Work request: Leave out the pictures and retype, exactly, the lines below from the line with "Given: Click the" up to and including the line with "Task: Select the US Size row header", nothing more.

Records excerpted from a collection
· · · · ·

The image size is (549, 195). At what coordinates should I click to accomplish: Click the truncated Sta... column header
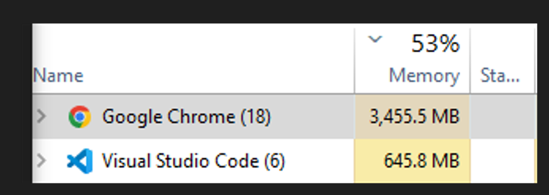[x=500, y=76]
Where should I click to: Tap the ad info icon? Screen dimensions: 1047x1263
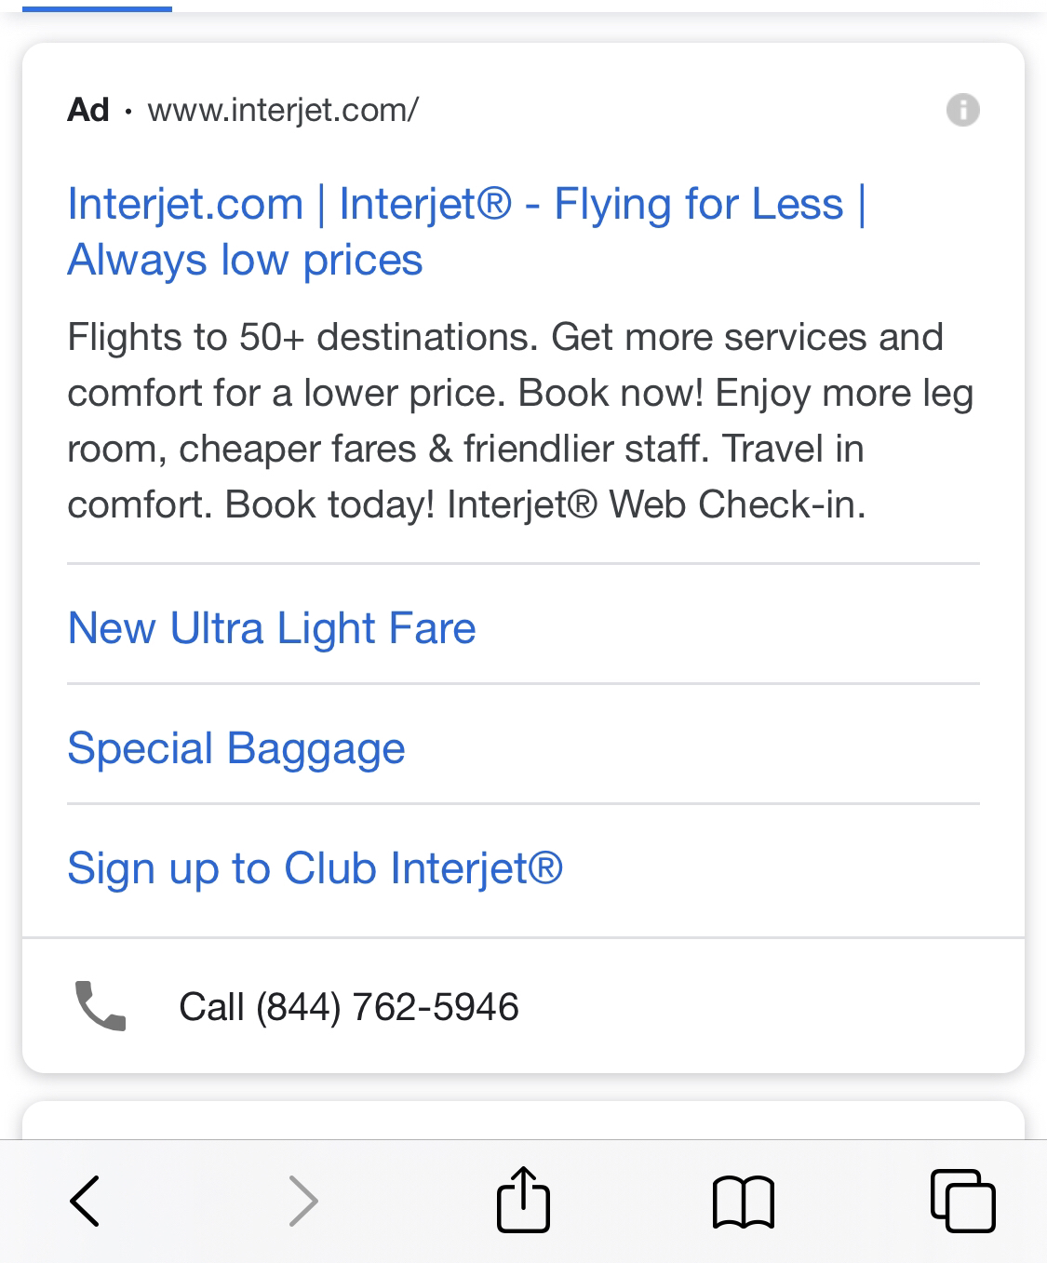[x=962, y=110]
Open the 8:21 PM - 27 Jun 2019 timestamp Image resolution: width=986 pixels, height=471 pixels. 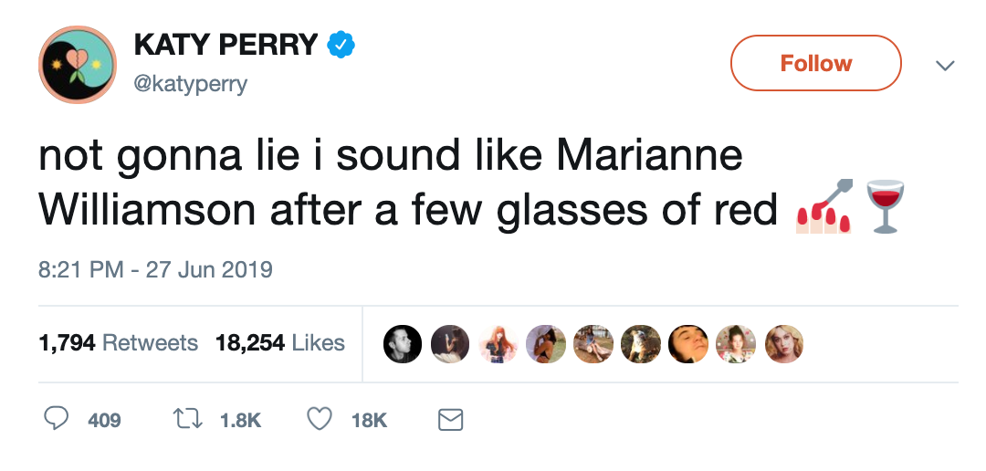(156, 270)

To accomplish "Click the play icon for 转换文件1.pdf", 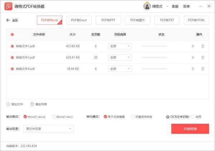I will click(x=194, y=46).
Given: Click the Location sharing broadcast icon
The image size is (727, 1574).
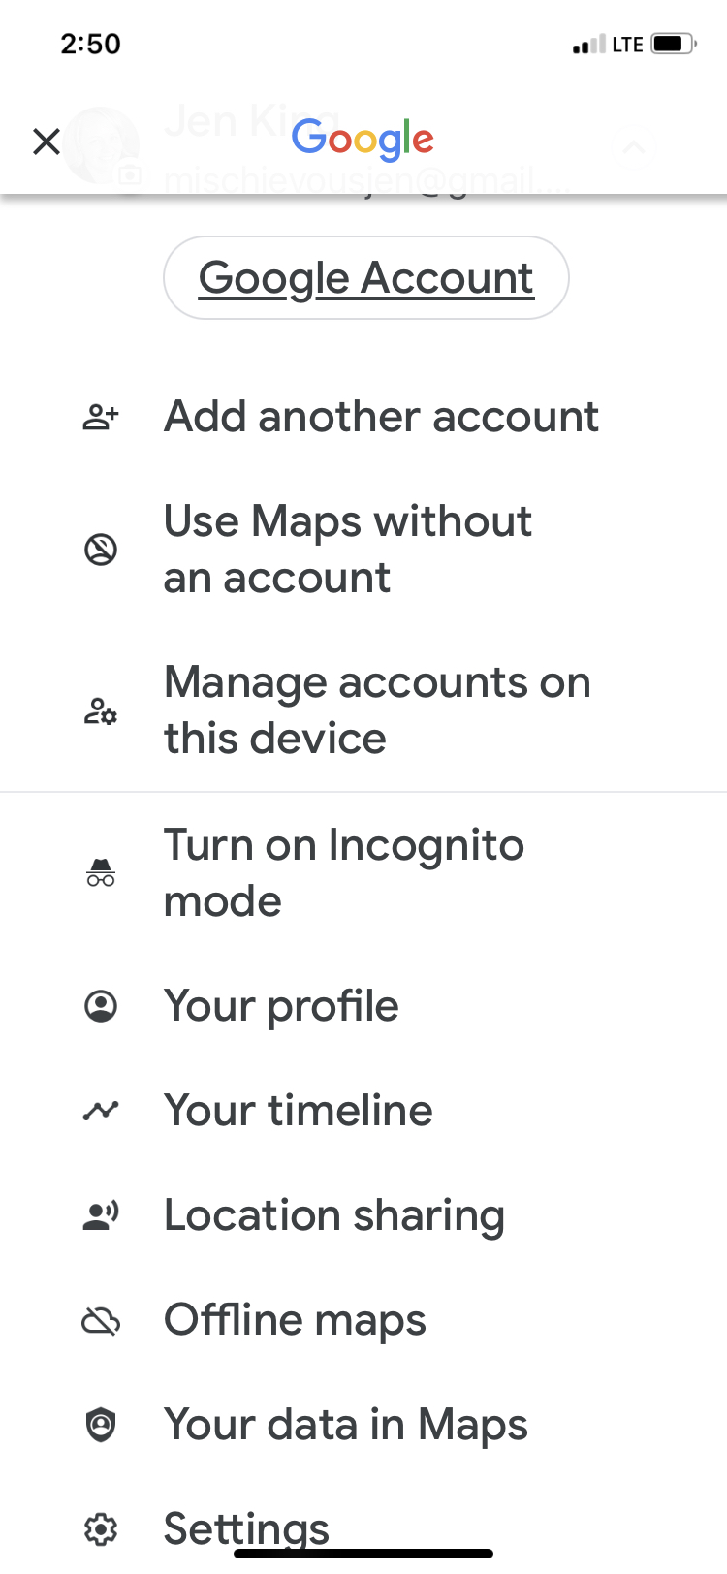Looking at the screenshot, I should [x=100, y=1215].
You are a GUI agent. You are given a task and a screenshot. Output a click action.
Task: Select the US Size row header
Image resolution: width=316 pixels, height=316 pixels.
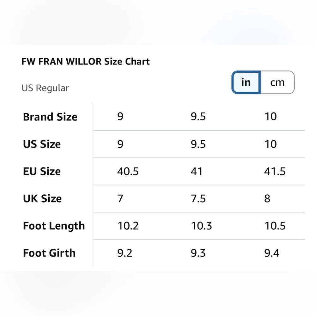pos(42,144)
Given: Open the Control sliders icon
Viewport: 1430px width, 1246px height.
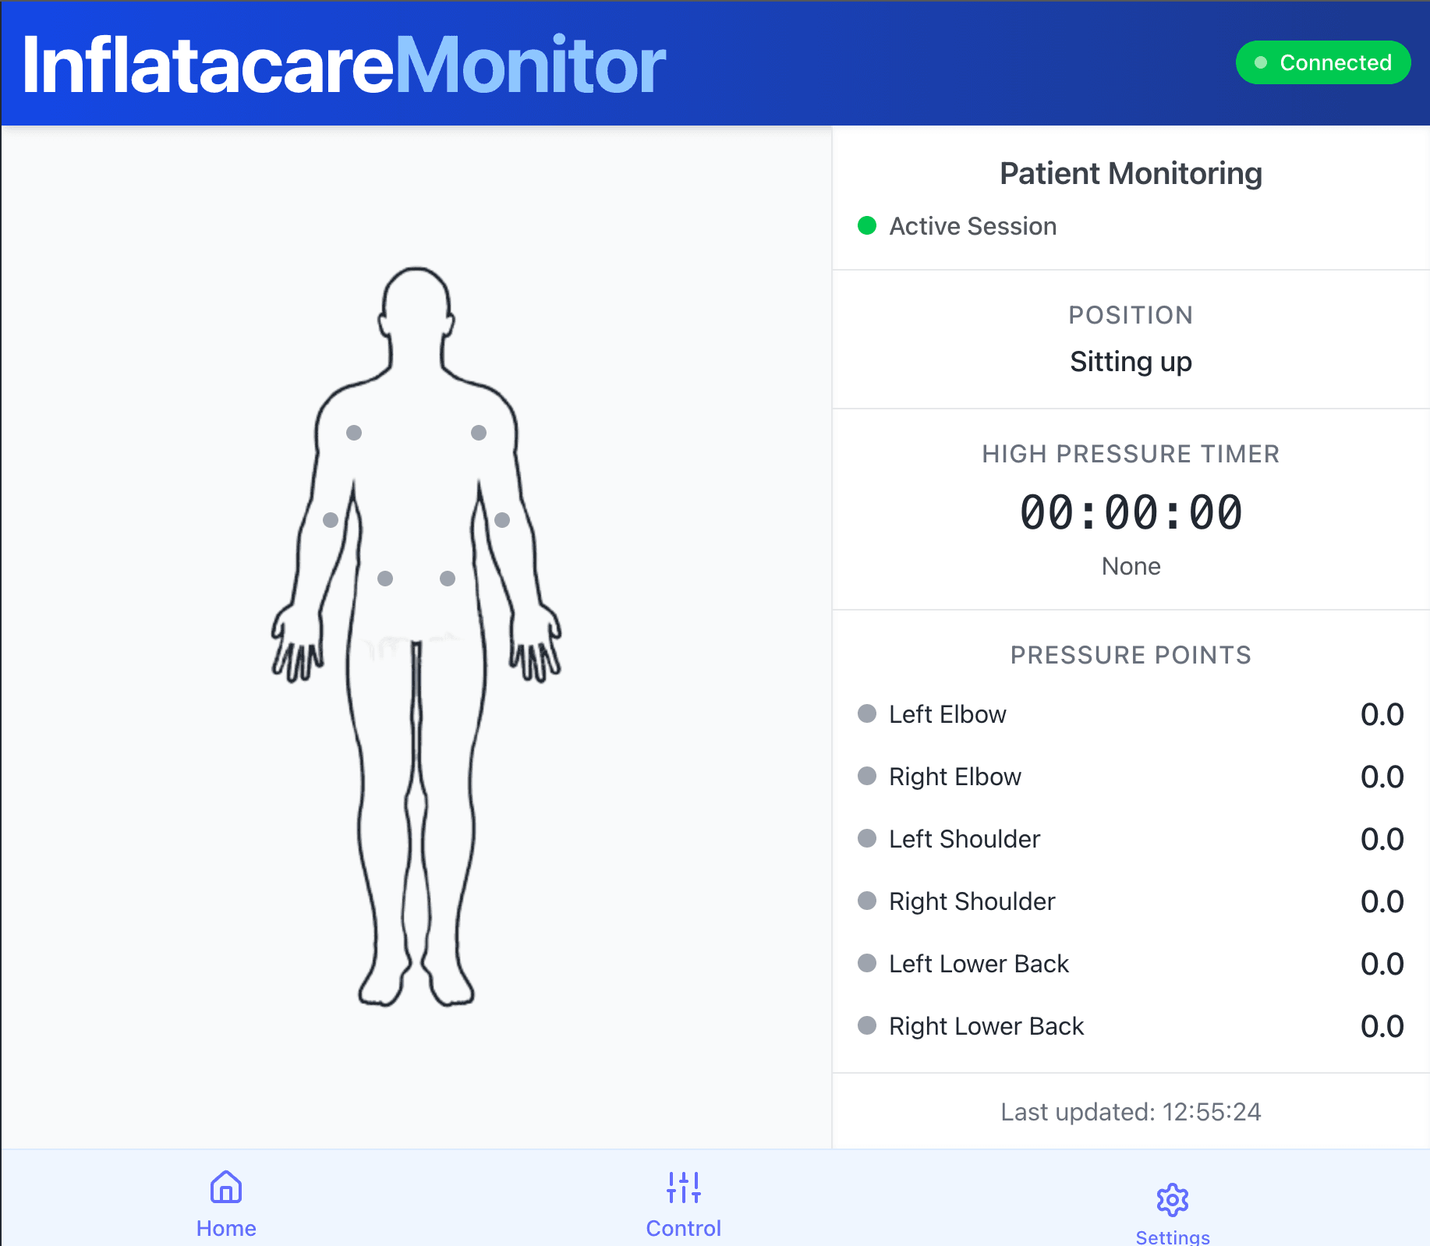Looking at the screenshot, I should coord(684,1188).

· · · · ·

Exercise output:
Given: Click the Location sharing broadcast icon
The image size is (727, 1574).
Looking at the screenshot, I should [x=100, y=1215].
You are a GUI agent. You are given a task and a screenshot. Output a click action.
Task: Select the US Size row header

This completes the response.